Collier v. Bi-State Development Agency

Citation700 S.W.2d 479
Decision Date01 October 1985
Docket NumberBI-STATE,No. 48893,48893
PartiesOrlando COLLIER, Plaintiff-Respondent, v.DEVELOPMENT AGENCY, Defendant-Appellant.
CourtCourt of Appeal of Missouri (US)

Fox, Goldblatt & Singer, Inc., St. Louis, for plaintiff-respondent.

Mark G. Arnold, Kathryn M. Koch, Husch, Eppenberger, Donohue, Elson & Cornfeld, St. Louis, for defendant-appellant.

SIMON, Presiding Judge.

Bi-State Development Agency (Bi-State) appeals a judgment of the Circuit Court of the City of St. Louis entered pursuant to a jury verdict of $15,000.00 in favor of Orlando Collier (Collier) for personal injuries sustained in a bus collision. In answering, Bi-State pled Collier's contributory negligence as an affirmative defense.

On appeal, Bi-State contends the trial court erred in failing to submit its tendered comparative fault instruction, which is supported by substantial evidence. We disagree. The tendered instruction is not in MAI, but incorporates 1983 Committee Illustration, MAI 32.01(1) and MAI 17.04, and provides as follows:

You must assess a percentage of fault to plaintiff if you believe:

First, plaintiff knew that there was a reasonable likelihood of collision in time thereafter to have grasped the handrail on the bus prior to the collision, but plaintiff failed to do so, and

Second, plaintiff was thereby negligent, and

Third, such negligence of plaintiff directly caused or directly contributed to cause any damage plaintiff may have sustained.

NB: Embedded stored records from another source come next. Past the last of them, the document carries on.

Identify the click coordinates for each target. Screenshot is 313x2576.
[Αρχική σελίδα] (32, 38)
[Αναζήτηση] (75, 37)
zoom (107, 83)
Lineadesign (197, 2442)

In determining the propriety of an instruction, we view the evidence in the light most favorable to the submission of the instruction. Hopkins v. Goose Creek Land Co., Inc., 673 S.W.2d 465, 467 (Mo.App.1984). Collier, fifteen years old, boarded a Bi-State bus at the intersection of Grand and Twentieth Street sometime in the afternoon before 3:00 p.m. Collier sat in a window seat in front of the back door on the side opposite the bus driver. About twenty to twenty-five people were on the bus. The bus, proceeding west on West Florissant, stopped at the traffic signal at the intersection of Pope and West Florissant in the right lane next to the curb lane. Collier was looking out the window at all times and as the bus approached the intersection, he saw another Bi-State bus parked in the right parking lane of West Florissant at a bus stop approximately 1500 feet west of the signal. Collier testified that after the signal changed the bus on which he was riding was moving into the parking lane and it appeared that the bus would pull behind the other Bi-State bus. He estimated that the bus was traveling at a speed of 10-15 miles per hour. Approximately five seconds or more before the moving bus collided with the parked bus, Collier realized that the bus on which he was riding was going to collide with the parked bus. Collier, realizing that the bus would collide with the parked bus, raised his right hand to brace himself, but failed to take hold of the handrail in front of him. His chest hit his wrist and his wrist hit the handrail, fracturing his wrist in two places.

It is undisputed that a common carrier has a duty to exercise the highest degree of care to safely transport its passengers and to protect them while in transit. Jackson v. Bi-State, 550 S.W.2d 228, 232[3, 4] (Mo.App.1977). The duty to act with the highest degree of care does not rise to the level of strict liability or to that of an insurer. Id. at 232[4, 5]. However, Bi-State's duty does not excuse Collier from exercising ordinary care for his own safety. Bond v. Kansas City Transit, Inc., 401 S.W.2d 440 (Mo.1966). Further, Bi-State has the burden to prove Collier's contributory negligence and, if supported by substantial evidence, is entitled to an appropriate instruction.

Applying these accepted principles, Bi-State argues that the evidence adduced during trial sufficiently established Collier's contributory negligence in that he failed to take hold of the handrail between the time he became aware of the danger of collision and the actual collision, and his failure to do so resulted in the injury to his wrist.

In its argument, Bi-State's reliance on Moutria v. E. St. Louis Ry. Co., 76 S.W.2d 427 (Mo.App.1934) is misplaced. In Moutria, the plaintiff, a passenger on defendant's streetcar, observed danger but the danger was unknown to the operator of the streetcar. Id. at 429. Here, there is no showing that Bi-State's driver was unaware of the danger. Collier had the...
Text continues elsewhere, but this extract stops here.